··· Material shown

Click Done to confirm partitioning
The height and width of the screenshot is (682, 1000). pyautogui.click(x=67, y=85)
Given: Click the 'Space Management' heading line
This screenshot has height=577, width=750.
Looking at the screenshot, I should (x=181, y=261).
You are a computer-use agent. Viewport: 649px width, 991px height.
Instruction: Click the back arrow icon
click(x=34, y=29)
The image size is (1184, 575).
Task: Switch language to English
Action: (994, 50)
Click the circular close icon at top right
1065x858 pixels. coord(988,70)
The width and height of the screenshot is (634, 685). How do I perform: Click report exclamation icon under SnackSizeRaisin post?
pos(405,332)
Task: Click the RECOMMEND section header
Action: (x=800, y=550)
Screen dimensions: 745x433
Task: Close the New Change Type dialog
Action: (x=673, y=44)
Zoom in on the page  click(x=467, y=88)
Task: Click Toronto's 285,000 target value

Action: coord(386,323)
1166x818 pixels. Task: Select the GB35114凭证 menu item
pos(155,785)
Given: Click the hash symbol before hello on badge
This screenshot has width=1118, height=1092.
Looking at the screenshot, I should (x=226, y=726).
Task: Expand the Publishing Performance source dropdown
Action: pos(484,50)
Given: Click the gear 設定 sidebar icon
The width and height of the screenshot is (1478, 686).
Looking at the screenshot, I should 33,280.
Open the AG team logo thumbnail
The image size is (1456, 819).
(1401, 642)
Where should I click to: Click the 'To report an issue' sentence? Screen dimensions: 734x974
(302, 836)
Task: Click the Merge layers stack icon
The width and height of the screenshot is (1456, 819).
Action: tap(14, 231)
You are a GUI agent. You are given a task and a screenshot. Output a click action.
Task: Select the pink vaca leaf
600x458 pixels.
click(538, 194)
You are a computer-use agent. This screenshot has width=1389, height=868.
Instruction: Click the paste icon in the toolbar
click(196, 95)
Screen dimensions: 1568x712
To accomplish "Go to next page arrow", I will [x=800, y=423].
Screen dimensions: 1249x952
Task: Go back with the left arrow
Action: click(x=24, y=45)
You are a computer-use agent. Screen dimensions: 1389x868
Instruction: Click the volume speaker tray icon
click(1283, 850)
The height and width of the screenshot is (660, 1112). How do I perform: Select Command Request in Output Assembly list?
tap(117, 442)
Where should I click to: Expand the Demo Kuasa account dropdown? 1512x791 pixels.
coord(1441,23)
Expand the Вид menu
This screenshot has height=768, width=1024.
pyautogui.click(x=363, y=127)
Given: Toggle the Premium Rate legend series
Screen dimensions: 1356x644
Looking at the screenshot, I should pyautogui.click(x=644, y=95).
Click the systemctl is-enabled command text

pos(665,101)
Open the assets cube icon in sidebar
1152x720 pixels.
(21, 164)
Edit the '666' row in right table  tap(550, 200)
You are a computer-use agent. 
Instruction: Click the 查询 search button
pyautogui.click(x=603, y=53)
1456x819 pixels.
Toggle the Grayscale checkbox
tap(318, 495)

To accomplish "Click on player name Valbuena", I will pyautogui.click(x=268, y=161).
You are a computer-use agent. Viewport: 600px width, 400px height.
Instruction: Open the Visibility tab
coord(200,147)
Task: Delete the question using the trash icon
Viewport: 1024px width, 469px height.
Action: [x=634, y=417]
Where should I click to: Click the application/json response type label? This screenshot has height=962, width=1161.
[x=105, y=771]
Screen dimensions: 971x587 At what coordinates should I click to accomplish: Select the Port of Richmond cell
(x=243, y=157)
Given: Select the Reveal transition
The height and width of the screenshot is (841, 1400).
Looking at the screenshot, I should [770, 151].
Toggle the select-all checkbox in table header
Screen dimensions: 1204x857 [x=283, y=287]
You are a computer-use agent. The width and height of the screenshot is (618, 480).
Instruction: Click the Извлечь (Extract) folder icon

······

**Exercise details**
Rewrite all the records above, putting "screen-control agent" wherever "computer-use agent" appears and leaving everything else unchanged.

**The reply**
Click Done to confirm partitioning
The height and width of the screenshot is (682, 1000). pyautogui.click(x=67, y=85)
Given: Click the 'Space Management' heading line
This screenshot has height=577, width=750.
Looking at the screenshot, I should (x=181, y=261).
You are a screen-control agent. Viewport: 649px width, 991px height.
Instruction: Click the back arrow icon
click(x=34, y=29)
The image size is (1184, 575).
Task: Switch language to English
Action: (994, 50)
Click the circular close icon at top right
1065x858 pixels. coord(988,70)
The width and height of the screenshot is (634, 685). How do I perform: Click report exclamation icon under SnackSizeRaisin post?
pos(405,332)
Task: Click the RECOMMEND section header
Action: (x=800, y=550)
Screen dimensions: 745x433
Task: Close the New Change Type dialog
Action: (x=673, y=44)
Zoom in on the page  click(x=467, y=88)
Task: Click Toronto's 285,000 target value

Action: coord(386,323)
1166x818 pixels. Task: Select the GB35114凭证 menu item
pos(155,785)
Given: Click the hash symbol before hello on badge
This screenshot has width=1118, height=1092.
Looking at the screenshot, I should (x=226, y=726).
Task: Expand the Publishing Performance source dropdown
Action: pos(484,50)
Given: Click the gear 設定 sidebar icon
The width and height of the screenshot is (1478, 686).
Looking at the screenshot, I should 33,280.
Open the AG team logo thumbnail
The image size is (1456, 819).
(1401, 642)
Where should I click to: Click the 'To report an issue' sentence? Screen dimensions: 734x974
(302, 836)
Task: Click the Merge layers stack icon
The width and height of the screenshot is (1456, 819).
Action: tap(14, 231)
You are a GUI agent. You are given a task and a screenshot. Output a click action.
Task: Select the pink vaca leaf
600x458 pixels.
click(538, 194)
You are a screen-control agent. This screenshot has width=1389, height=868.
Instruction: Click the paste icon in the toolbar
click(196, 95)
Screen dimensions: 1568x712
To accomplish "Go to next page arrow", I will [x=800, y=423].
Screen dimensions: 1249x952
Task: Go back with the left arrow
Action: click(x=24, y=45)
You are a screen-control agent. Screen dimensions: 1389x868
Instruction: Click the volume speaker tray icon
click(1283, 850)
The height and width of the screenshot is (660, 1112). How do I perform: Select Command Request in Output Assembly list?
tap(117, 442)
Where should I click to: Expand the Demo Kuasa account dropdown? 1512x791 pixels.
coord(1441,23)
Expand the Вид menu
This screenshot has height=768, width=1024.
pyautogui.click(x=363, y=127)
Given: Toggle the Premium Rate legend series
Screen dimensions: 1356x644
Looking at the screenshot, I should pyautogui.click(x=644, y=95).
Click the systemctl is-enabled command text

pos(665,101)
Open the assets cube icon in sidebar
1152x720 pixels.
(21, 164)
Edit the '666' row in right table  tap(550, 200)
You are a screen-control agent. 
Instruction: Click the 查询 search button
pyautogui.click(x=603, y=53)
1456x819 pixels.
Toggle the Grayscale checkbox
tap(318, 495)

To accomplish "Click on player name Valbuena", I will pyautogui.click(x=268, y=161).
You are a screen-control agent. Viewport: 600px width, 400px height.
Instruction: Open the Visibility tab
coord(200,147)
Task: Delete the question using the trash icon
Viewport: 1024px width, 469px height.
Action: [x=634, y=417]
Where should I click to: Click the application/json response type label? This screenshot has height=962, width=1161.
[x=105, y=771]
Screen dimensions: 971x587 At what coordinates should I click to accomplish: Select the Port of Richmond cell
(x=243, y=157)
Given: Select the Reveal transition
The height and width of the screenshot is (841, 1400).
Looking at the screenshot, I should [770, 151].
Toggle the select-all checkbox in table header
Screen dimensions: 1204x857 [x=283, y=287]
You are a screen-control agent. The width and height of the screenshot is (618, 480).
Instruction: Click the Извлечь (Extract) folder icon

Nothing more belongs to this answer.